For each entry, output its words exactly and leave any picture behind.

======== Extracted entries ========

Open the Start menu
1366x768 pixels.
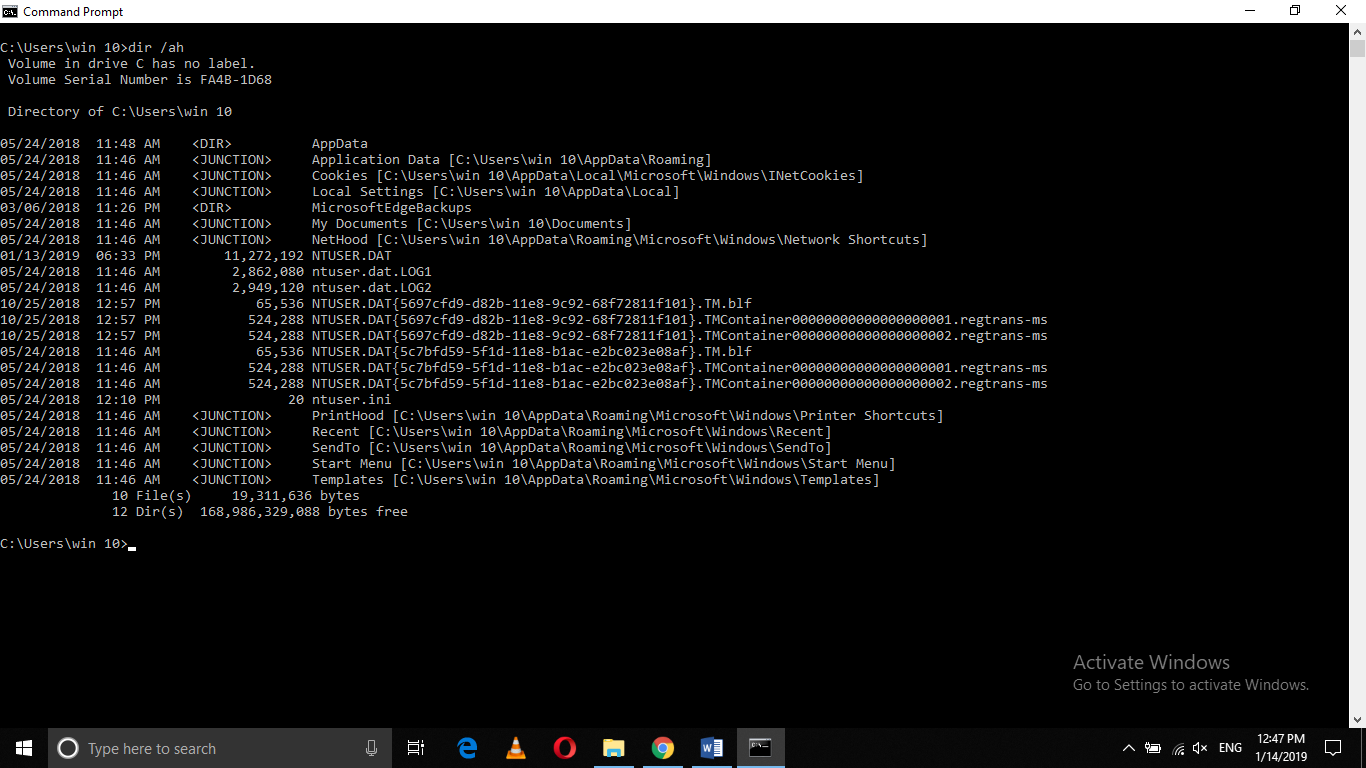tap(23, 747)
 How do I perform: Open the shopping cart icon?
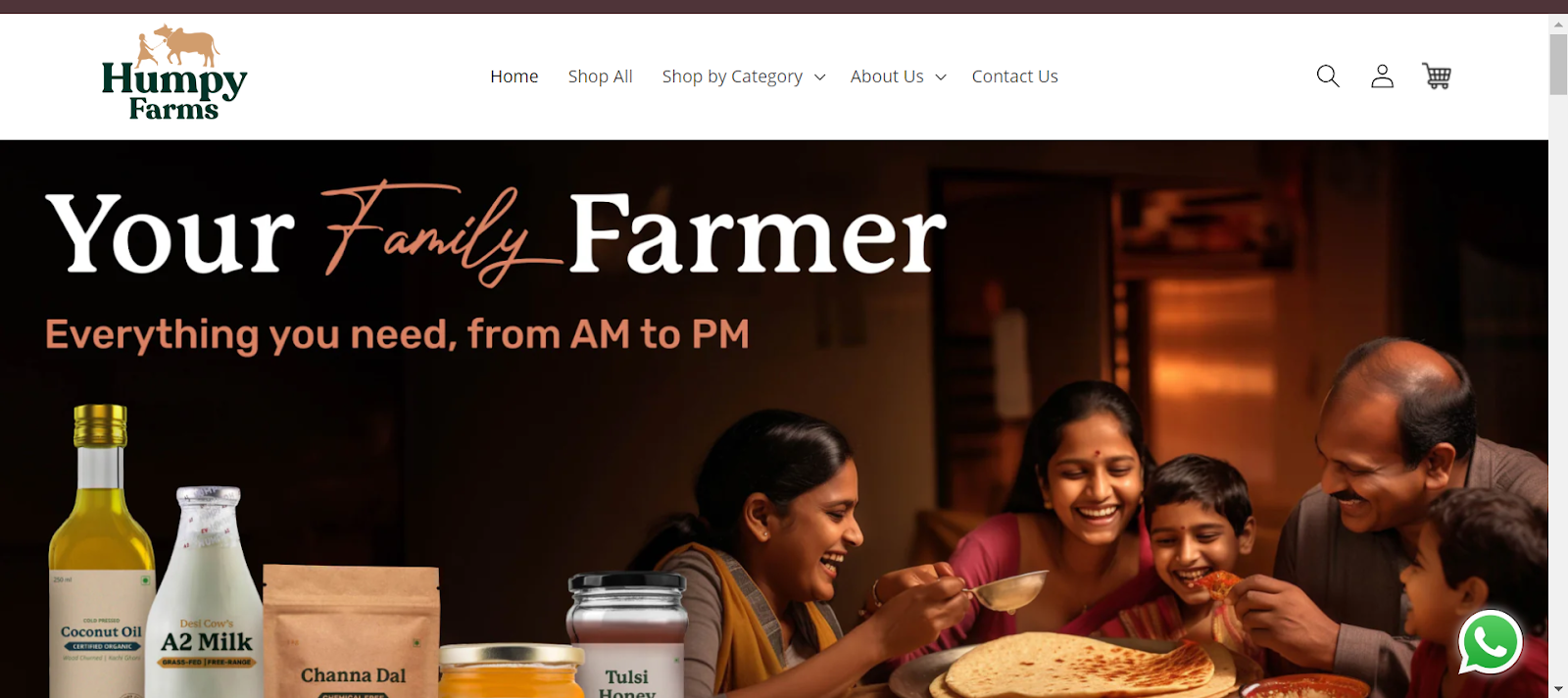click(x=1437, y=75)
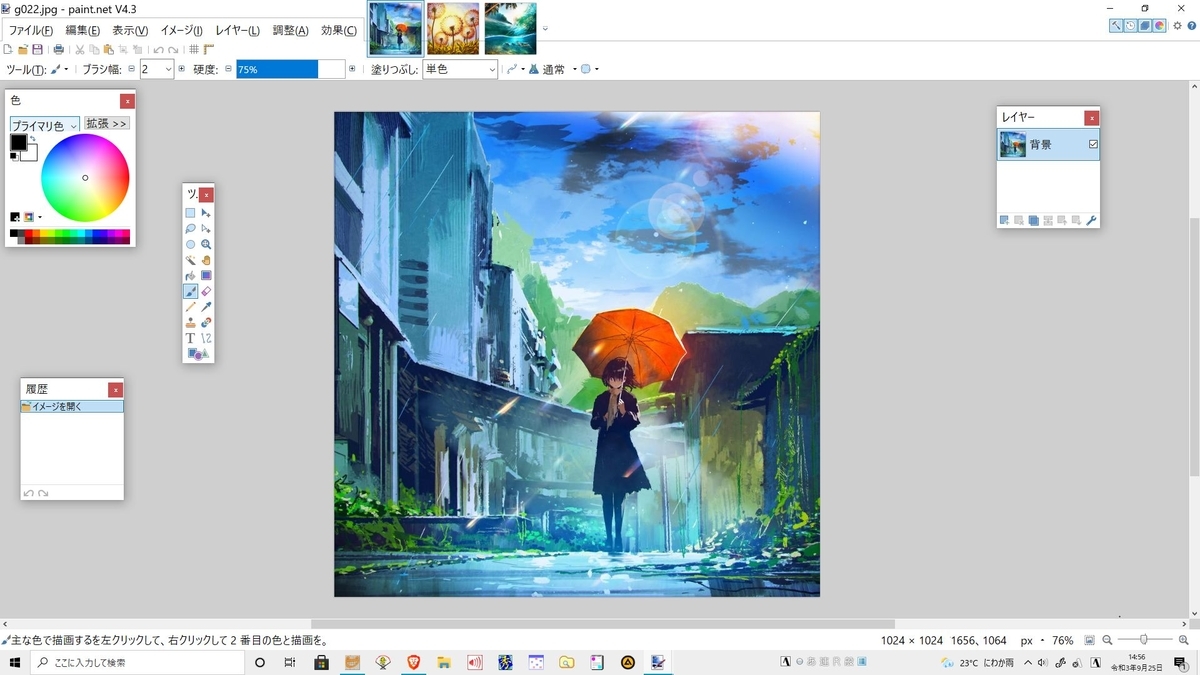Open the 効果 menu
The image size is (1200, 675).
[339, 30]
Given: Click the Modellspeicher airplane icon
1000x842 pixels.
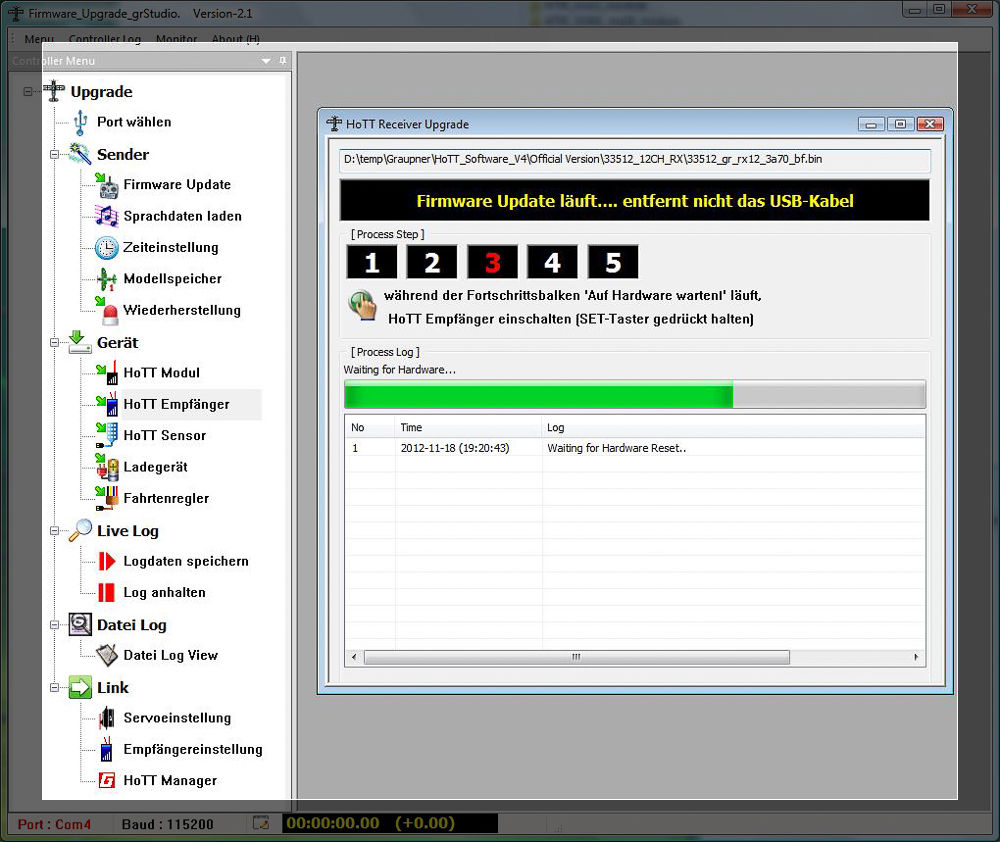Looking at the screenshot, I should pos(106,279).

========

[Answer to the exercise]
Open the Start menu
1366x768 pixels.
tap(23, 747)
 How do I perform: Open the shopping cart icon?
click(x=1437, y=75)
Open the 効果 menu
The image size is (1200, 675).
[339, 30]
Given: Click the Modellspeicher airplane icon
1000x842 pixels.
Looking at the screenshot, I should pos(106,279).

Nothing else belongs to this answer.